Collected data entries
BEGIN
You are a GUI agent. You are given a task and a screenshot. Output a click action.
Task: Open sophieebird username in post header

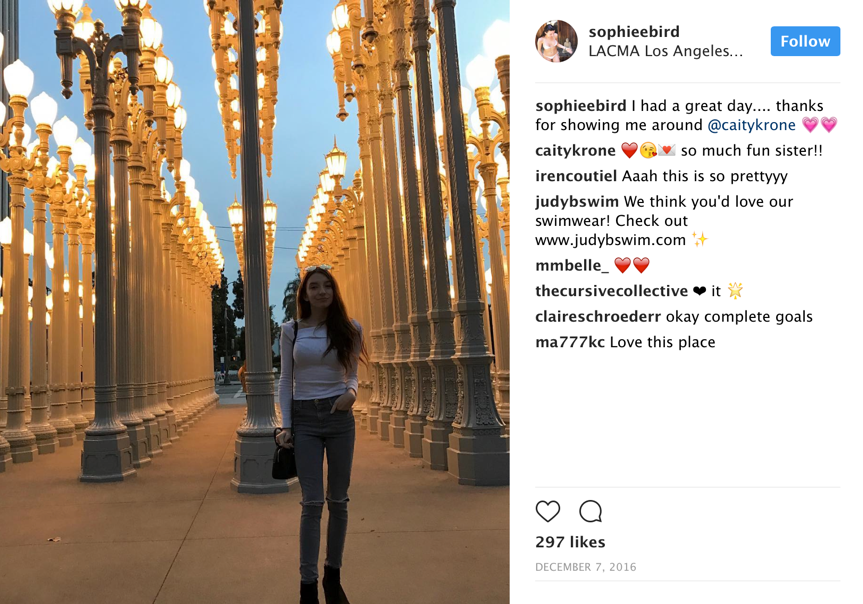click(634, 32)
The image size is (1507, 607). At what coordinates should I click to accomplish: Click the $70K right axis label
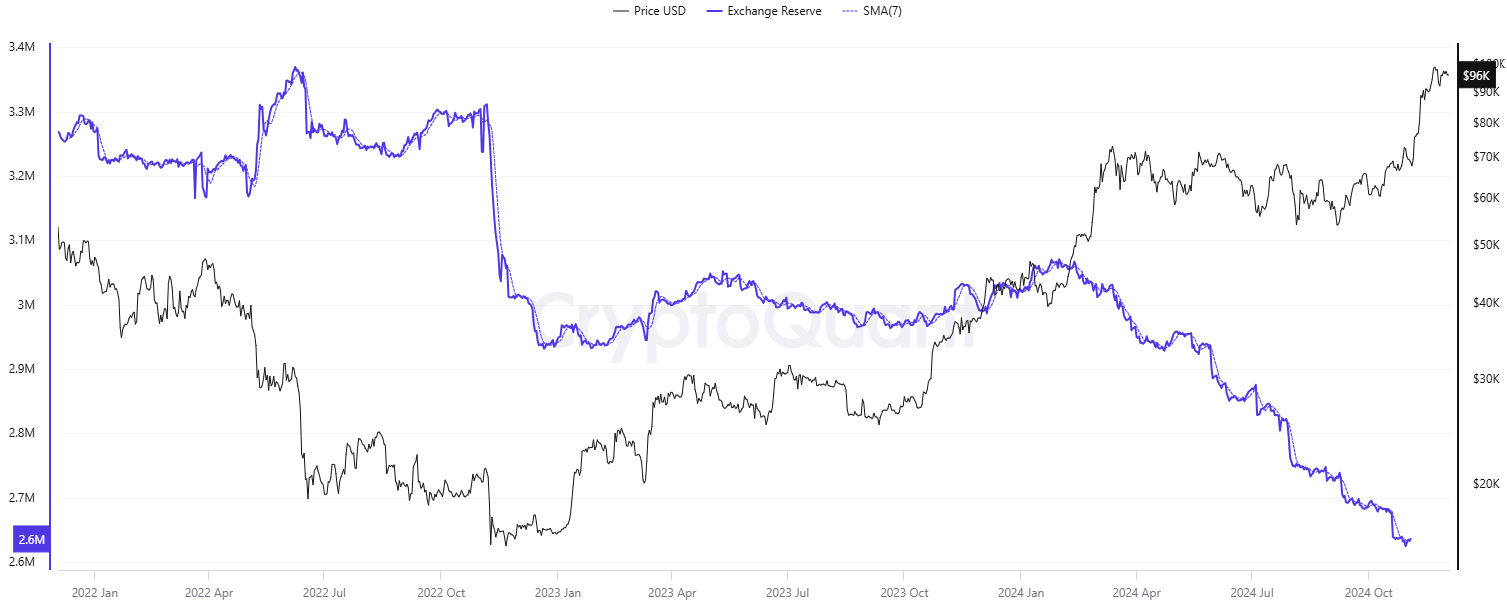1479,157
END
The pictures stay out of the copy. Set down the entries above precisely.

- EXERCISE ANSWER -
You are a GUI agent. You are given a task and a screenshot. Output a click action.
Task: Open sophieebird username in post header

click(634, 32)
The image size is (1507, 607). At what coordinates should I click to accomplish: Click the $70K right axis label
1479,157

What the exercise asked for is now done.